═══ DATASET EXTRACT

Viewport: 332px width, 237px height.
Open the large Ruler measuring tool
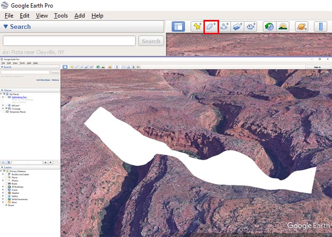(x=320, y=27)
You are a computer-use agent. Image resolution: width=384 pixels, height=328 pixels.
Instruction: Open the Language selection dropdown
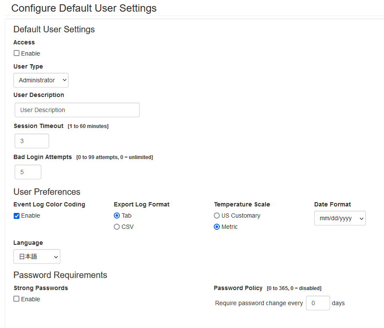tap(37, 256)
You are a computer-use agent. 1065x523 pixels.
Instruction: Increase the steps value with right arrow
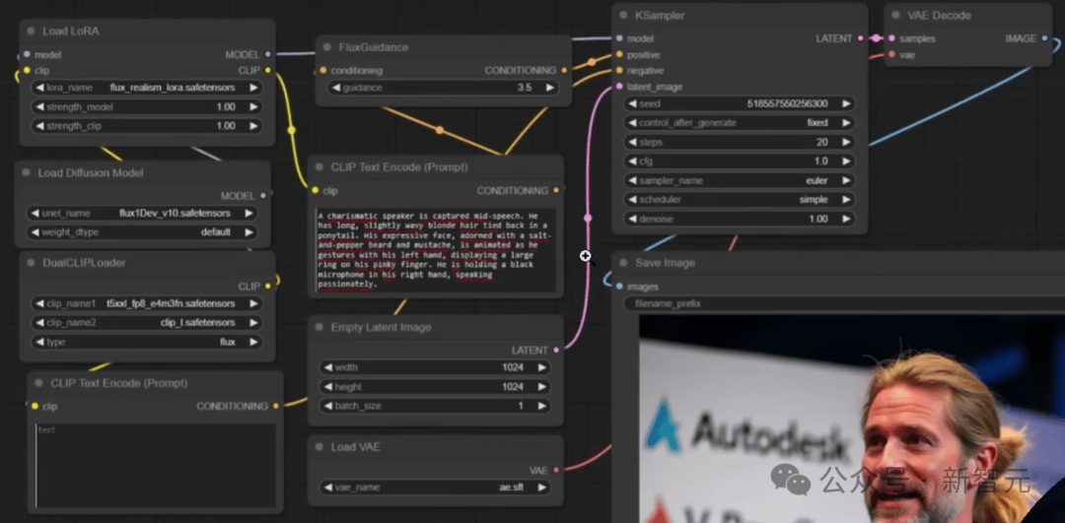pyautogui.click(x=846, y=143)
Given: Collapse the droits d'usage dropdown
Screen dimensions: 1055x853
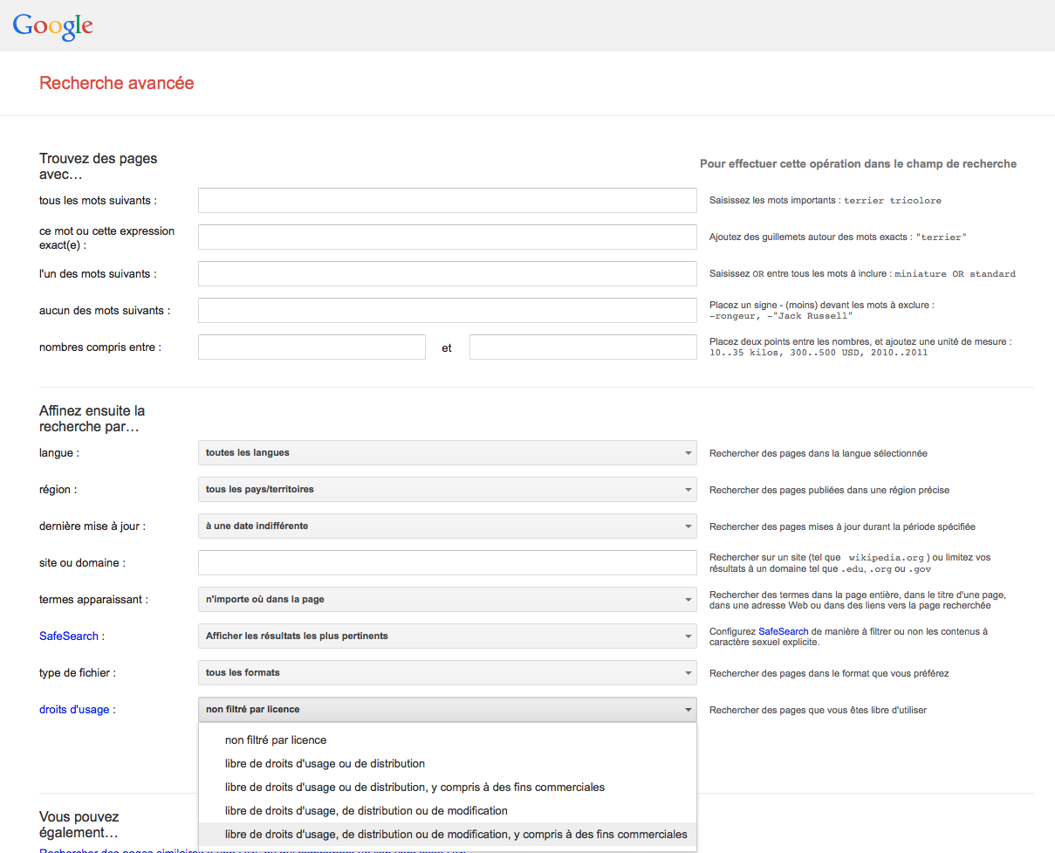Looking at the screenshot, I should 447,710.
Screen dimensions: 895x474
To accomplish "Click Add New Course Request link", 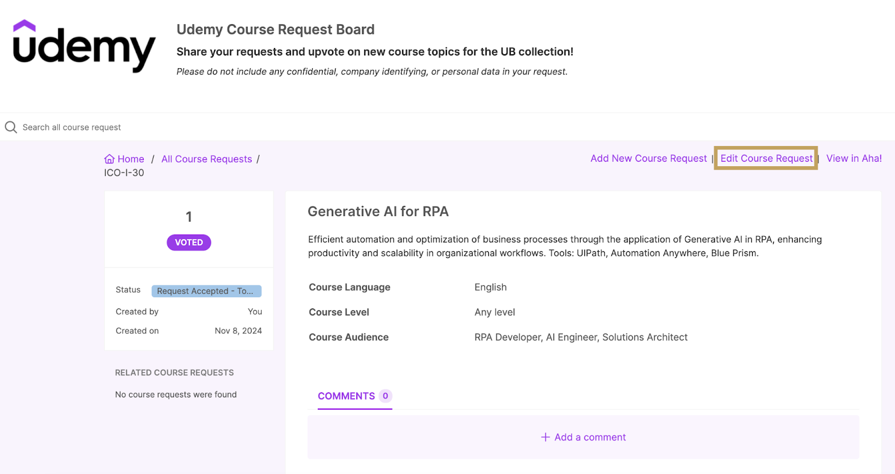I will tap(648, 158).
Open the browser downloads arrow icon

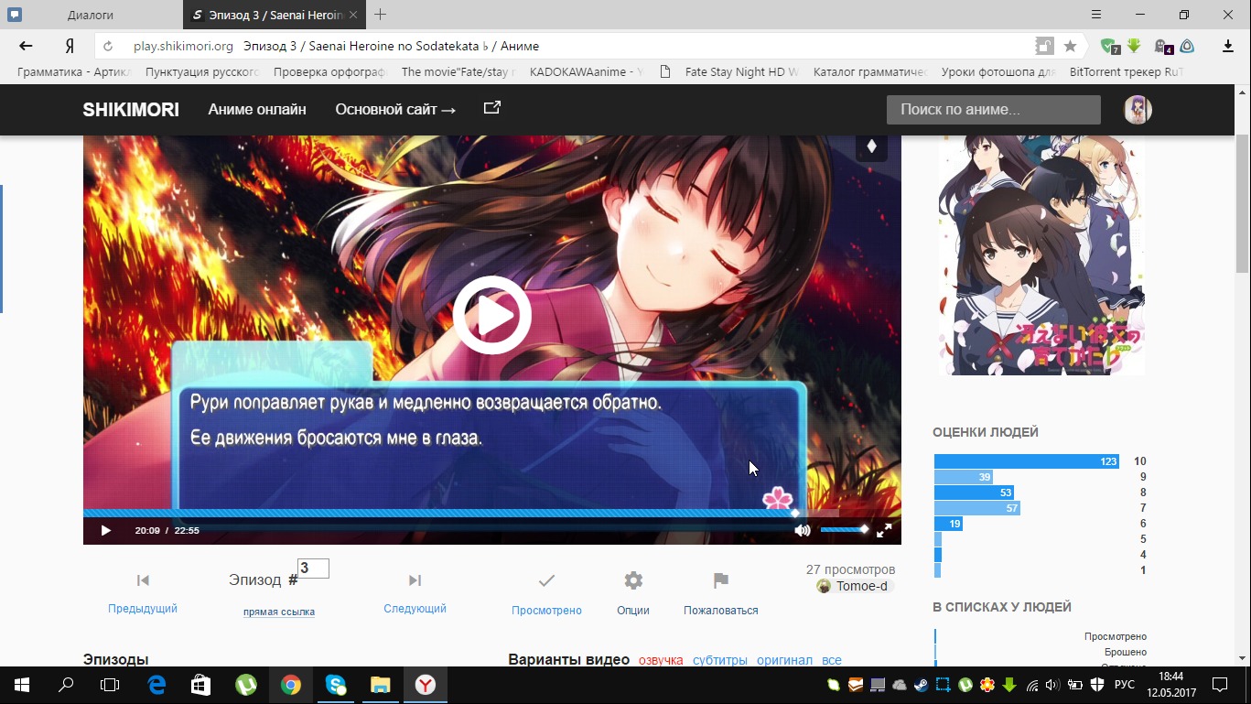[1228, 46]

══════

→ **WHAT THE EXERCISE ASKS**
Your reply is one number: how many lines of the records above contain the word "computer".

→ **WRITTEN SOLUTION**
2